(Saved data entries)
________
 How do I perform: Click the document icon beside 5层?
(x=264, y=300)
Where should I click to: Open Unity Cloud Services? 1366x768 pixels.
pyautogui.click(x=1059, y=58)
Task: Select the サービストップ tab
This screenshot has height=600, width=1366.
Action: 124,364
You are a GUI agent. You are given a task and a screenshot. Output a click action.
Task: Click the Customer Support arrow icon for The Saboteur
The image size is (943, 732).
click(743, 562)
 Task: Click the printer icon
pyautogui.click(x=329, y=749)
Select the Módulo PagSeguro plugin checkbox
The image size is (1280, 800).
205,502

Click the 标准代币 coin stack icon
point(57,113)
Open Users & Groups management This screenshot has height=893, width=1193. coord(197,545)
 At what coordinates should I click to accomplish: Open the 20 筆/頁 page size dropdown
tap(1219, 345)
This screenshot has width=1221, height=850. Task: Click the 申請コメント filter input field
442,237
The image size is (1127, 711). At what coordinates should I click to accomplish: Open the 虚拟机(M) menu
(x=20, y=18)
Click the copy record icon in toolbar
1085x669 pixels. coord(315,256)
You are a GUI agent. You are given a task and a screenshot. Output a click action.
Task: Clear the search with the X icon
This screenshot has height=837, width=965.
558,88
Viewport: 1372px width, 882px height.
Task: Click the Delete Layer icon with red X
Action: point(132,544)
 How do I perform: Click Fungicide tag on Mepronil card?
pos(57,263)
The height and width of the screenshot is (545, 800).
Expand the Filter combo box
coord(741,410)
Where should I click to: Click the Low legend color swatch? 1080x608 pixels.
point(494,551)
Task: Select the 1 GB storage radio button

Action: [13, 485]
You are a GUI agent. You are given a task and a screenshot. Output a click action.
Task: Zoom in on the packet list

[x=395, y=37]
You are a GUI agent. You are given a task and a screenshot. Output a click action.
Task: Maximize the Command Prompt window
________
What you will do: Retype every entry exactly as it stands.

Solution to the exercise:
 How do I perform: Click the document icon beside 5层?
(x=264, y=300)
Where should I click to: Open Unity Cloud Services? 1366x768 pixels.
pyautogui.click(x=1059, y=58)
Task: Select the サービストップ tab
This screenshot has height=600, width=1366.
Action: 124,364
You are a GUI agent. You are given a task and a screenshot. Output a click action.
Task: Click the Customer Support arrow icon for The Saboteur
The image size is (943, 732).
click(743, 562)
 Task: Click the printer icon
pyautogui.click(x=329, y=749)
Select the Módulo PagSeguro plugin checkbox
The image size is (1280, 800).
205,502

Click the 标准代币 coin stack icon
point(57,113)
Open Users & Groups management This screenshot has height=893, width=1193. coord(197,545)
 At what coordinates should I click to accomplish: Open the 20 筆/頁 page size dropdown
tap(1219, 345)
This screenshot has width=1221, height=850. Task: Click the 申請コメント filter input field
442,237
The image size is (1127, 711). At what coordinates should I click to accomplish: Open the 虚拟机(M) menu
(x=20, y=18)
Click the copy record icon in toolbar
1085x669 pixels. coord(315,256)
You are a GUI agent. You are given a task and a screenshot. Output a click action.
Task: Clear the search with the X icon
This screenshot has height=837, width=965.
558,88
Viewport: 1372px width, 882px height.
Task: Click the Delete Layer icon with red X
Action: point(132,544)
 How do I perform: Click Fungicide tag on Mepronil card?
pos(57,263)
The height and width of the screenshot is (545, 800).
Expand the Filter combo box
coord(741,410)
Where should I click to: Click the Low legend color swatch? 1080x608 pixels.
point(494,551)
Task: Select the 1 GB storage radio button

Action: [13, 485]
You are a GUI agent. You are given a task and a screenshot. Output a click action.
Task: Zoom in on the packet list

[x=395, y=37]
You are a GUI agent. You are given a task and a screenshot. Output a click action.
Task: Maximize the Command Prompt window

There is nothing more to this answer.